The BBC is looking at the future of the free TV licence, for households with at least one person aged over 75.
It could impact 4,080 local homes.
As part of the last BBC charter, the Government devolved responsibility for the free TV licence to the broadcaster.
The BBC can decide what to do with the free TV licence scheme in 2020 – and they are currently consulting on a number of options.
They include raising the age you become eligible for one to 80, introducing means testing, and scrapping it altogether.
New figures produced by the House of Commons Library show that, under each of the proposed changes, millions of pensioner could lose their free licences nationwide.
They calculated that, if the free licence was means tested by linking it to Pension Credit, more than 3 million people would lose out – while 1.8 million would no longer be eligible if the age was raised to 80.
Debbie Abrahams, MP for Oldham East and Saddleworth, said: “Under these proposals the House of Commons Library has calculated over 4,000 older households in Oldham East and Saddleworth are at risk of losing their free TV licences.
“And millions of older people across the country would lose their TV licence in 2020 despite the Conservatives promising in their 2017 general election manifesto to protect free TV licences until 2022.
“If the age threshold is raised to 80 years old around 2,430 households in Oldham East and Saddleworth will lose their TV licence and if free TV licences are means tested, 4,080 local households are estimated to lose their free licences.
“Free TV licences are an important benefit for older people who suffer disproportionately from loneliness and social isolation.
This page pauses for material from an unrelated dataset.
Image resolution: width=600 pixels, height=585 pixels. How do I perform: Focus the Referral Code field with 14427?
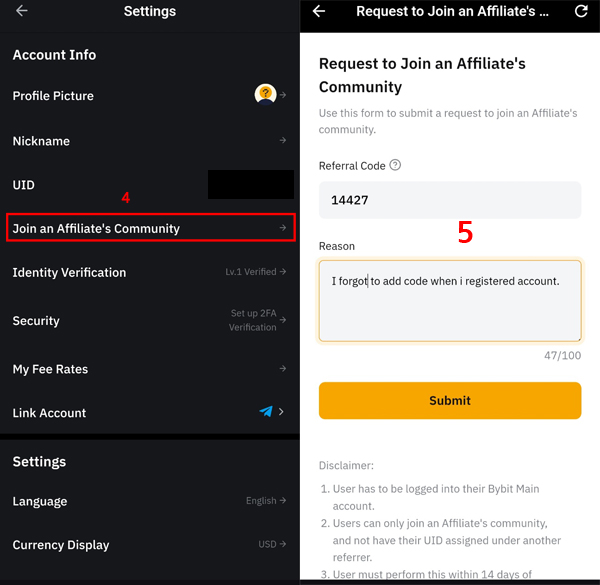tap(450, 200)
The Campaign to End Loneliness found that 40 per cent of older people say their television is their main source of company.
“The prospect of elderly people losing their free TV licences makes a mockery of Theresa May’s claim that austerity is over. The Government should take responsibility and save TV licences for the elderly.
“The Tory Government knew what it was doing when it transferred the cost of paying for free licences for over 75s out to the BBC.
“Labour was completely opposed to this and we are still firmly of the belief that the Government was totally wrong to outsource a social policy in this way.
“It will be a terrible blow to older people who already struggle to make ends meet and particularly to those who are housebound or isolated and rely on their TV for company.
“The Government needs come clean and to tell us urgently what they are going to do to ensure free TV licences aren’t cut and they don’t break their manifesto promise. If they do nothing, responsibility for older people losing their TV licences will rest firmly at their feet.”
The BBC has launched a consultation, which will run until 12 February 2019, to gather views on the best way forward.